→ ACTIVITY
Every line below that holds the string "Identify" must be copied.

→ Collected data
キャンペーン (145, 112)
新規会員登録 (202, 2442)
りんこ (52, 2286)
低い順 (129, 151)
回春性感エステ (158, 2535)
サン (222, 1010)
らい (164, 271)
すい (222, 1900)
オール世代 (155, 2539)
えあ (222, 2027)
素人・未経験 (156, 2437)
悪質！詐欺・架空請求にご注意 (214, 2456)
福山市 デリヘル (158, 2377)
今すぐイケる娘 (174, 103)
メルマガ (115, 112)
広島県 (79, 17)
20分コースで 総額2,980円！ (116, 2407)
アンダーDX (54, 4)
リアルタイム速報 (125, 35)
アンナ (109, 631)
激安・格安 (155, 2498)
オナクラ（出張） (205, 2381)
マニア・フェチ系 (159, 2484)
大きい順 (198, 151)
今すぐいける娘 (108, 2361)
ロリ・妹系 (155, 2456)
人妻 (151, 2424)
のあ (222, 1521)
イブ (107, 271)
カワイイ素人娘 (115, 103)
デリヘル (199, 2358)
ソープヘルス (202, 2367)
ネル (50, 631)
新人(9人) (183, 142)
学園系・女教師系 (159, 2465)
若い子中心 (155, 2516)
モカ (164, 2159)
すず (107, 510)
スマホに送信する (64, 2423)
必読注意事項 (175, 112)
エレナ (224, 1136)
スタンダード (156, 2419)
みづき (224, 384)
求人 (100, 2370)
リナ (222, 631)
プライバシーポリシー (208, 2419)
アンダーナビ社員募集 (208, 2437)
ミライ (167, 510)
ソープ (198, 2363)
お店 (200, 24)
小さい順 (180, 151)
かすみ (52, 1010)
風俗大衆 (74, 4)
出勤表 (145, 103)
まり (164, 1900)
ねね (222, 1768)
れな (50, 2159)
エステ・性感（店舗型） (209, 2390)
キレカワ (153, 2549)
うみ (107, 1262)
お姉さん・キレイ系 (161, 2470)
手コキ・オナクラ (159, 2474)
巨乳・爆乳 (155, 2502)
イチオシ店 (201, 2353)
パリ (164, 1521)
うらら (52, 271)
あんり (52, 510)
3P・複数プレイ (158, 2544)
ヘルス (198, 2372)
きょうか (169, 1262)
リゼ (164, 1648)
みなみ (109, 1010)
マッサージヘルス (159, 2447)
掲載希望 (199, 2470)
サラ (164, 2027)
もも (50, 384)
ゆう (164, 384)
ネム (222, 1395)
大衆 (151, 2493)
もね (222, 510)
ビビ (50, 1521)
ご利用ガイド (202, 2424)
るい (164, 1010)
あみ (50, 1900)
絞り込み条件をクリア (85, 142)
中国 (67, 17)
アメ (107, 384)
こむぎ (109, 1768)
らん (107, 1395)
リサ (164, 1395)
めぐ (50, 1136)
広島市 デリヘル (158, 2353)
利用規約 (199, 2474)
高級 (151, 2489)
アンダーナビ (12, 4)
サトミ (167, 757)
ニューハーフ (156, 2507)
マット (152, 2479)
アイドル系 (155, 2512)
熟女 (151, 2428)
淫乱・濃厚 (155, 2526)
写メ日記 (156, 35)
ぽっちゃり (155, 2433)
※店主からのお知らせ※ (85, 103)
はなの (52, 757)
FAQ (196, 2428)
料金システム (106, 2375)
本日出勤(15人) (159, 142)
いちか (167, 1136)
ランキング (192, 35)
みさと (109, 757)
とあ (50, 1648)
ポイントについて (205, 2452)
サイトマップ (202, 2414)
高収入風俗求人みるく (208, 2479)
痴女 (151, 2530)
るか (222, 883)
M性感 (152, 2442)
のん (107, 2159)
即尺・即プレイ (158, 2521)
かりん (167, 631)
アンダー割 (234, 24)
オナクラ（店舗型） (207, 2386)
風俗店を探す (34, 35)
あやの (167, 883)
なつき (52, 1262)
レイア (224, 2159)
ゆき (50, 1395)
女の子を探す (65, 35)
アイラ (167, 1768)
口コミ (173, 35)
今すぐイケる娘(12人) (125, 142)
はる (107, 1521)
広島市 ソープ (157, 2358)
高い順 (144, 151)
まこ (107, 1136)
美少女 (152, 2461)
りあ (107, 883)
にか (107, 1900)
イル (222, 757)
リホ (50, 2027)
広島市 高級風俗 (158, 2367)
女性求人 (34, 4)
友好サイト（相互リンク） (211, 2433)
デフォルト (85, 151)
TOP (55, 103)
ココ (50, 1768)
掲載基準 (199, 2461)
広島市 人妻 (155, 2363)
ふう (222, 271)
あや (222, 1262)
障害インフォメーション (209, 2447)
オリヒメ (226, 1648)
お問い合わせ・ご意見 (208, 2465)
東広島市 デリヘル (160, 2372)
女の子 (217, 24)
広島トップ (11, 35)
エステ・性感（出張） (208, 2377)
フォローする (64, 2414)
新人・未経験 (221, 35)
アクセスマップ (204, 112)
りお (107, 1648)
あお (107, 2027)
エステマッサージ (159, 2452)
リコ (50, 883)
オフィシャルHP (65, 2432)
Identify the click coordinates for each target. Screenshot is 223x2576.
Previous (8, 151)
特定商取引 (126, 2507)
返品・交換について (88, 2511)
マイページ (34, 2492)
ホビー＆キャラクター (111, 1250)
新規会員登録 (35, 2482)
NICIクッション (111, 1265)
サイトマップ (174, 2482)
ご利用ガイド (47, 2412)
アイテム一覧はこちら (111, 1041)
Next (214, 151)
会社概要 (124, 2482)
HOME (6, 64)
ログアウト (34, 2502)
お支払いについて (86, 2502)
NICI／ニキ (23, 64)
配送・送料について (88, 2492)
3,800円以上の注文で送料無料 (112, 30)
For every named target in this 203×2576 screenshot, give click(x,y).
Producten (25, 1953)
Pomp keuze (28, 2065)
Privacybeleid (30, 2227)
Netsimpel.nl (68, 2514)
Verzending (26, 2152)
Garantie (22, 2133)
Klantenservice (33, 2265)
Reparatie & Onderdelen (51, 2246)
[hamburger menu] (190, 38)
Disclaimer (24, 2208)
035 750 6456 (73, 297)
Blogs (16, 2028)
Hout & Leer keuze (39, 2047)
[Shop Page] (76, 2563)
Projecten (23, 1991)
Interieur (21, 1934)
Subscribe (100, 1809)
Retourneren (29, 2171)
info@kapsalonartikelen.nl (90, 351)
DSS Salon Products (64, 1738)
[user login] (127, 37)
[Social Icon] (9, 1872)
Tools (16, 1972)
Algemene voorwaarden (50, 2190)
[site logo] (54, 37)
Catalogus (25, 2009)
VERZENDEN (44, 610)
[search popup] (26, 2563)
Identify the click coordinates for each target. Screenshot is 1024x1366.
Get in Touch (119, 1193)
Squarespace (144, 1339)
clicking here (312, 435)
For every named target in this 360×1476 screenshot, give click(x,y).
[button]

→ RESPONSE TO THE EXERCISE
Identify the click coordinates for each target. Screenshot is 223x2576.
Identify the click coordinates for each target. Screenshot is 1024x1366.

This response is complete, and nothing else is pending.